_Given instruction_
Turn the material into a numbered list, starting with the line that contains "Screen dimensions: 205x184" and going on through the line that contains "pyautogui.click(x=16, y=17)". Leave out blank lines and pictures.

_Raw data_
━━━

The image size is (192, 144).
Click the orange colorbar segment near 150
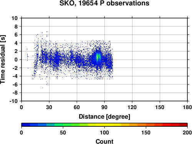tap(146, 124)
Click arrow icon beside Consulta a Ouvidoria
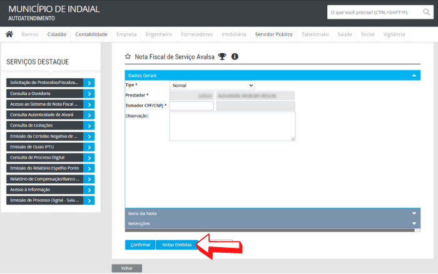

━━━

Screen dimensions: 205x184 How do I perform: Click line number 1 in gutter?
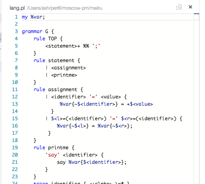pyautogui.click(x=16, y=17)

━━━

_Completed exercise_
1. Screen dimensions: 205x184 How do I perform: Click line number 1 in gutter?
2. pyautogui.click(x=16, y=17)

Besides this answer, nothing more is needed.